» Records shown:

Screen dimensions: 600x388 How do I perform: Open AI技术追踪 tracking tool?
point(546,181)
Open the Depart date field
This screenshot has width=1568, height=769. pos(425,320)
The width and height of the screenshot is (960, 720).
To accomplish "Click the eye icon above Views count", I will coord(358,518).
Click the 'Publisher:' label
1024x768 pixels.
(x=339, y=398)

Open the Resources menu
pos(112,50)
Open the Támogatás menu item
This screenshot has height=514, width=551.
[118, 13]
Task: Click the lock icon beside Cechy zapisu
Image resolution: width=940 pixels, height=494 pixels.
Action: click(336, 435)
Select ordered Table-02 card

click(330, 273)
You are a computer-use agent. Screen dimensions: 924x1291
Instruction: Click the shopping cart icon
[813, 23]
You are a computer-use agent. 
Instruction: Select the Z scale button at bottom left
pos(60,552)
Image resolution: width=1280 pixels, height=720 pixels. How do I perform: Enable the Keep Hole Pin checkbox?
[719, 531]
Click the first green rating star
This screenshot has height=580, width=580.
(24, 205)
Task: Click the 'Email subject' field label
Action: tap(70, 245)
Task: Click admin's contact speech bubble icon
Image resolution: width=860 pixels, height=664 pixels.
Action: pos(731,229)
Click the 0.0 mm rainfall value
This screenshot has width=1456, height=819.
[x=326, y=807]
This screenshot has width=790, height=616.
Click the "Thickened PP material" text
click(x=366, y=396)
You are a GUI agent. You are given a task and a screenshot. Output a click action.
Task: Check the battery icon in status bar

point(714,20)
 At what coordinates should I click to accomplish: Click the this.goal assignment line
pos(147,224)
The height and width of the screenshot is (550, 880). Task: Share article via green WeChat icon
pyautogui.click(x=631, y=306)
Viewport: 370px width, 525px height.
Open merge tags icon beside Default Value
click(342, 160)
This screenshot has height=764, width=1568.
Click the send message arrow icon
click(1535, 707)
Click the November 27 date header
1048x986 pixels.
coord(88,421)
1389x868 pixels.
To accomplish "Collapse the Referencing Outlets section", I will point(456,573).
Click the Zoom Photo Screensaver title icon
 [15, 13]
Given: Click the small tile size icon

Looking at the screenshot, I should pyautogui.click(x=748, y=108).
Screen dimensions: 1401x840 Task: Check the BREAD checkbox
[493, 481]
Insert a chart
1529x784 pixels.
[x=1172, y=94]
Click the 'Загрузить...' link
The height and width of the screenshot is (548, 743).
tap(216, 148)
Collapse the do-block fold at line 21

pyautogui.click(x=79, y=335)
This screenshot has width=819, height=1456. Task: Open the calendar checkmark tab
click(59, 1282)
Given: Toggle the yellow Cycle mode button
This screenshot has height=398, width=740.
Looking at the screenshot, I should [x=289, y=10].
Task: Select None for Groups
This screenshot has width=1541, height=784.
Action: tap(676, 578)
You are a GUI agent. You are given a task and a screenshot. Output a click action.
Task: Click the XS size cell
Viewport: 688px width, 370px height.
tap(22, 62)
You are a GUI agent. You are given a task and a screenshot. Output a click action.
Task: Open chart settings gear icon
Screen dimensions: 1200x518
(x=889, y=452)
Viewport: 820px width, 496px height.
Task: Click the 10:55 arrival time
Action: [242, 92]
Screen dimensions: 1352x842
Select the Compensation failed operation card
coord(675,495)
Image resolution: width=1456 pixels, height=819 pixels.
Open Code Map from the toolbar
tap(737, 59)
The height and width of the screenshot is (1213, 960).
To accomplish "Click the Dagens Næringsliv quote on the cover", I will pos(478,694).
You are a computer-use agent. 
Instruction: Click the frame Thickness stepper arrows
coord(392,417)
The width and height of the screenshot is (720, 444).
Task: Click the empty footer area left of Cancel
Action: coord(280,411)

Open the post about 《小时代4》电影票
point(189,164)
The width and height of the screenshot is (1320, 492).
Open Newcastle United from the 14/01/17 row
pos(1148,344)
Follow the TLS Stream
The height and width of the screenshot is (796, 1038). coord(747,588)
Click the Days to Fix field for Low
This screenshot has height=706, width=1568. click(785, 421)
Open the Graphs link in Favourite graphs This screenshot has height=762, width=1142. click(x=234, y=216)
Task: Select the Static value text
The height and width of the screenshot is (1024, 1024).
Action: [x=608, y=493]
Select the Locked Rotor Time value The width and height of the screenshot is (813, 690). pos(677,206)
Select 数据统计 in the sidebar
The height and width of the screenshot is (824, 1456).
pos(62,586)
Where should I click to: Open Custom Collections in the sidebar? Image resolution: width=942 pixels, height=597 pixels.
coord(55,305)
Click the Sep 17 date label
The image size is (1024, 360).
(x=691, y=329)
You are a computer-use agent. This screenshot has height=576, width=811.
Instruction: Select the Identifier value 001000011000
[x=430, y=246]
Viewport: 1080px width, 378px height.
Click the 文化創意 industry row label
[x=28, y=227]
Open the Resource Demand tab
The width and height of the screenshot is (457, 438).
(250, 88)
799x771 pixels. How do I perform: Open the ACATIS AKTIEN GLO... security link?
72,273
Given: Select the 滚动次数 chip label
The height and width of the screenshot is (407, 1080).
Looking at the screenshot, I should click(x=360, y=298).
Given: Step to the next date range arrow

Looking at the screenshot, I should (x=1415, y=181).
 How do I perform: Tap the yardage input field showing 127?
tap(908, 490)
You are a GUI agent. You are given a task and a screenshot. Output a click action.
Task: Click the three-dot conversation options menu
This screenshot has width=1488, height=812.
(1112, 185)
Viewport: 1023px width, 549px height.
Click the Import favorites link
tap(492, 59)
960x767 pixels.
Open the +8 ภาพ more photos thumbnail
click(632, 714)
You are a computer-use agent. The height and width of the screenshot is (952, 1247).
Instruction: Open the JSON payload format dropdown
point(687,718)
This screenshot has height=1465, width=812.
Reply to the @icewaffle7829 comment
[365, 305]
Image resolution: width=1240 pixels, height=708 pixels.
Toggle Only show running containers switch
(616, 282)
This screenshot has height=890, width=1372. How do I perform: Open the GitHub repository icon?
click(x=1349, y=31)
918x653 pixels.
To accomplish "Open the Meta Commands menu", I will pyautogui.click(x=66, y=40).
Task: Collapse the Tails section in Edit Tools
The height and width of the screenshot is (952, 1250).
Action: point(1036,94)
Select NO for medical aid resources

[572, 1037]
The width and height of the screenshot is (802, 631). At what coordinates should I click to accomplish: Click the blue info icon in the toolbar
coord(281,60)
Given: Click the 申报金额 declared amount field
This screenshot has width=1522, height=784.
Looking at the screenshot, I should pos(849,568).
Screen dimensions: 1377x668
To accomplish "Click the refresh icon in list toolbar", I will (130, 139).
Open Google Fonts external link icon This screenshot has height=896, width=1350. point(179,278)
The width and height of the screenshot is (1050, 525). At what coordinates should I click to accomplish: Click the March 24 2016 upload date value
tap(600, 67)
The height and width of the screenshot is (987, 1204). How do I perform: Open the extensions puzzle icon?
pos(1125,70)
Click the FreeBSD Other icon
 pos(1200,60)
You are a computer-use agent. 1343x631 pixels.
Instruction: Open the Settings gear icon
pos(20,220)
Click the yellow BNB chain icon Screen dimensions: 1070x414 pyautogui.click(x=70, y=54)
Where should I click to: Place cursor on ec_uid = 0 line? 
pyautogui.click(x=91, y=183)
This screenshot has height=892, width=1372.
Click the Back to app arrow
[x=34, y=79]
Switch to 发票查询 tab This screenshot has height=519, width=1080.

» What is required:
Convert every line of the records above into a Markdown table with the columns Row and Line, numbering the rows in order and leaving out blank lines.

» Solution for this task:
| Row | Line |
|---|---|
| 1 | Screen dimensions: 600x388 How do I perform: Open AI技术追踪 tracking tool? |
| 2 | point(546,181) |
| 3 | Open the Depart date field |
| 4 | This screenshot has width=1568, height=769. pos(425,320) |
| 5 | The width and height of the screenshot is (960, 720). |
| 6 | To accomplish "Click the eye icon above Views count", I will coord(358,518). |
| 7 | Click the 'Publisher:' label |
| 8 | 1024x768 pixels. |
| 9 | (x=339, y=398) |
| 10 | Open the Resources menu |
| 11 | pos(112,50) |
| 12 | Open the Támogatás menu item |
| 13 | This screenshot has height=514, width=551. |
| 14 | [118, 13] |
| 15 | Task: Click the lock icon beside Cechy zapisu |
| 16 | Image resolution: width=940 pixels, height=494 pixels. |
| 17 | Action: click(336, 435) |
| 18 | Select ordered Table-02 card |
| 19 | click(330, 273) |
| 20 | You are a computer-use agent. Screen dimensions: 924x1291 |
| 21 | Instruction: Click the shopping cart icon |
| 22 | [813, 23] |
| 23 | You are a computer-use agent.  |
| 24 | Instruction: Select the Z scale button at bottom left |
| 25 | pos(60,552) |
| 26 | Image resolution: width=1280 pixels, height=720 pixels. How do I perform: Enable the Keep Hole Pin checkbox? |
| 27 | [719, 531] |
| 28 | Click the first green rating star |
| 29 | This screenshot has height=580, width=580. |
| 30 | (24, 205) |
| 31 | Task: Click the 'Email subject' field label |
| 32 | Action: tap(70, 245) |
| 33 | Task: Click admin's contact speech bubble icon |
| 34 | Image resolution: width=860 pixels, height=664 pixels. |
| 35 | Action: pos(731,229) |
| 36 | Click the 0.0 mm rainfall value |
| 37 | This screenshot has width=1456, height=819. |
| 38 | [x=326, y=807] |
| 39 | This screenshot has width=790, height=616. |
| 40 | Click the "Thickened PP material" text |
| 41 | click(x=366, y=396) |
| 42 | You are a GUI agent. You are given a task and a screenshot. Output a click action. |
| 43 | Task: Check the battery icon in status bar |
| 44 | point(714,20) |
| 45 |  At what coordinates should I click to accomplish: Click the this.goal assignment line |
| 46 | pos(147,224) |
| 47 | The height and width of the screenshot is (550, 880). Task: Share article via green WeChat icon |
| 48 | pyautogui.click(x=631, y=306) |
| 49 | Viewport: 370px width, 525px height. |
| 50 | Open merge tags icon beside Default Value |
| 51 | click(342, 160) |
| 52 | This screenshot has height=764, width=1568. |
| 53 | Click the send message arrow icon |
| 54 | click(1535, 707) |
| 55 | Click the November 27 date header |
| 56 | 1048x986 pixels. |
| 57 | coord(88,421) |
| 58 | 1389x868 pixels. |
| 59 | To accomplish "Collapse the Referencing Outlets section", I will point(456,573). |
| 60 | Click the Zoom Photo Screensaver title icon |
| 61 |  [15, 13] |
| 62 | Given: Click the small tile size icon |
| 63 | Looking at the screenshot, I should pyautogui.click(x=748, y=108). |
| 64 | Screen dimensions: 1401x840 Task: Check the BREAD checkbox |
| 65 | [493, 481] |
| 66 | Insert a chart |
| 67 | 1529x784 pixels. |
| 68 | [x=1172, y=94] |
| 69 | Click the 'Загрузить...' link |
| 70 | The height and width of the screenshot is (548, 743). |
| 71 | tap(216, 148) |
| 72 | Collapse the do-block fold at line 21 |
| 73 | pyautogui.click(x=79, y=335) |
| 74 | This screenshot has width=819, height=1456. Task: Open the calendar checkmark tab |
| 75 | click(59, 1282) |
| 76 | Given: Toggle the yellow Cycle mode button |
| 77 | This screenshot has height=398, width=740. |
| 78 | Looking at the screenshot, I should [x=289, y=10]. |
| 79 | Task: Select None for Groups |
| 80 | This screenshot has width=1541, height=784. |
| 81 | Action: tap(676, 578) |
| 82 | You are a GUI agent. You are given a task and a screenshot. Output a click action. |
| 83 | Task: Click the XS size cell |
| 84 | Viewport: 688px width, 370px height. |
| 85 | tap(22, 62) |
| 86 | You are a GUI agent. You are given a task and a screenshot. Output a click action. |
| 87 | Task: Open chart settings gear icon |
| 88 | Screen dimensions: 1200x518 |
| 89 | (x=889, y=452) |
| 90 | Viewport: 820px width, 496px height. |
| 91 | Task: Click the 10:55 arrival time |
| 92 | Action: [242, 92] |
| 93 | Screen dimensions: 1352x842 |
| 94 | Select the Compensation failed operation card |
| 95 | coord(675,495) |
| 96 | Image resolution: width=1456 pixels, height=819 pixels. |
| 97 | Open Code Map from the toolbar |
| 98 | tap(737, 59) |
| 99 | The height and width of the screenshot is (1213, 960). |
| 100 | To accomplish "Click the Dagens Næringsliv quote on the cover", I will pos(478,694). |
| 101 | You are a computer-use agent.  |
| 102 | Instruction: Click the frame Thickness stepper arrows |
| 103 | coord(392,417) |
| 104 | The width and height of the screenshot is (720, 444). |
| 105 | Task: Click the empty footer area left of Cancel |
| 106 | Action: coord(280,411) |
| 107 | Open the post about 《小时代4》电影票 |
| 108 | point(189,164) |
| 109 | The width and height of the screenshot is (1320, 492). |
| 110 | Open Newcastle United from the 14/01/17 row |
| 111 | pos(1148,344) |
| 112 | Follow the TLS Stream |
| 113 | The height and width of the screenshot is (796, 1038). coord(747,588) |
| 114 | Click the Days to Fix field for Low |
| 115 | This screenshot has height=706, width=1568. click(785, 421) |
| 116 | Open the Graphs link in Favourite graphs This screenshot has height=762, width=1142. click(x=234, y=216) |
| 117 | Task: Select the Static value text |
| 118 | The height and width of the screenshot is (1024, 1024). |
| 119 | Action: [x=608, y=493] |
| 120 | Select the Locked Rotor Time value The width and height of the screenshot is (813, 690). pos(677,206) |
| 121 | Select 数据统计 in the sidebar |
| 122 | The height and width of the screenshot is (824, 1456). |
| 123 | pos(62,586) |
| 124 | Where should I click to: Open Custom Collections in the sidebar? Image resolution: width=942 pixels, height=597 pixels. |
| 125 | coord(55,305) |
| 126 | Click the Sep 17 date label |
| 127 | The image size is (1024, 360). |
| 128 | (x=691, y=329) |
| 129 | You are a computer-use agent. This screenshot has height=576, width=811. |
| 130 | Instruction: Select the Identifier value 001000011000 |
| 131 | [x=430, y=246] |
| 132 | Viewport: 1080px width, 378px height. |
| 133 | Click the 文化創意 industry row label |
| 134 | [x=28, y=227] |
| 135 | Open the Resource Demand tab |
| 136 | The width and height of the screenshot is (457, 438). |
| 137 | (250, 88) |
| 138 | 799x771 pixels. How do I perform: Open the ACATIS AKTIEN GLO... security link? |
| 139 | 72,273 |
| 140 | Given: Select the 滚动次数 chip label |
| 141 | The height and width of the screenshot is (407, 1080). |
| 142 | Looking at the screenshot, I should click(x=360, y=298). |
| 143 | Given: Step to the next date range arrow |
| 144 | Looking at the screenshot, I should (x=1415, y=181). |
| 145 |  How do I perform: Tap the yardage input field showing 127? |
| 146 | tap(908, 490) |
| 147 | You are a GUI agent. You are given a task and a screenshot. Output a click action. |
| 148 | Task: Click the three-dot conversation options menu |
| 149 | This screenshot has width=1488, height=812. |
| 150 | (1112, 185) |
| 151 | Viewport: 1023px width, 549px height. |
| 152 | Click the Import favorites link |
| 153 | tap(492, 59) |
| 154 | 960x767 pixels. |
| 155 | Open the +8 ภาพ more photos thumbnail |
| 156 | click(632, 714) |
| 157 | You are a computer-use agent. The height and width of the screenshot is (952, 1247). |
| 158 | Instruction: Open the JSON payload format dropdown |
| 159 | point(687,718) |
| 160 | This screenshot has height=1465, width=812. |
| 161 | Reply to the @icewaffle7829 comment |
| 162 | [365, 305] |
| 163 | Image resolution: width=1240 pixels, height=708 pixels. |
| 164 | Toggle Only show running containers switch |
| 165 | (616, 282) |
| 166 | This screenshot has height=890, width=1372. How do I perform: Open the GitHub repository icon? |
| 167 | click(x=1349, y=31) |
| 168 | 918x653 pixels. |
| 169 | To accomplish "Open the Meta Commands menu", I will pyautogui.click(x=66, y=40). |
| 170 | Task: Collapse the Tails section in Edit Tools |
| 171 | The height and width of the screenshot is (952, 1250). |
| 172 | Action: point(1036,94) |
| 173 | Select NO for medical aid resources |
| 174 | [572, 1037] |
| 175 | The width and height of the screenshot is (802, 631). At what coordinates should I click to accomplish: Click the blue info icon in the toolbar |
| 176 | coord(281,60) |
| 177 | Given: Click the 申报金额 declared amount field |
| 178 | This screenshot has width=1522, height=784. |
| 179 | Looking at the screenshot, I should pos(849,568). |
| 180 | Screen dimensions: 1377x668 |
| 181 | To accomplish "Click the refresh icon in list toolbar", I will (130, 139). |
| 182 | Open Google Fonts external link icon This screenshot has height=896, width=1350. point(179,278) |
| 183 | The width and height of the screenshot is (1050, 525). At what coordinates should I click to accomplish: Click the March 24 2016 upload date value |
| 184 | tap(600, 67) |
| 185 | The height and width of the screenshot is (987, 1204). How do I perform: Open the extensions puzzle icon? |
| 186 | pos(1125,70) |
| 187 | Click the FreeBSD Other icon |
| 188 |  pos(1200,60) |
| 189 | You are a computer-use agent. 1343x631 pixels. |
| 190 | Instruction: Open the Settings gear icon |
| 191 | pos(20,220) |
| 192 | Click the yellow BNB chain icon Screen dimensions: 1070x414 pyautogui.click(x=70, y=54) |
| 193 | Where should I click to: Place cursor on ec_uid = 0 line?  |
| 194 | pyautogui.click(x=91, y=183) |
| 195 | This screenshot has height=892, width=1372. |
| 196 | Click the Back to app arrow |
| 197 | [x=34, y=79] |
| 198 | Switch to 发票查询 tab This screenshot has height=519, width=1080. |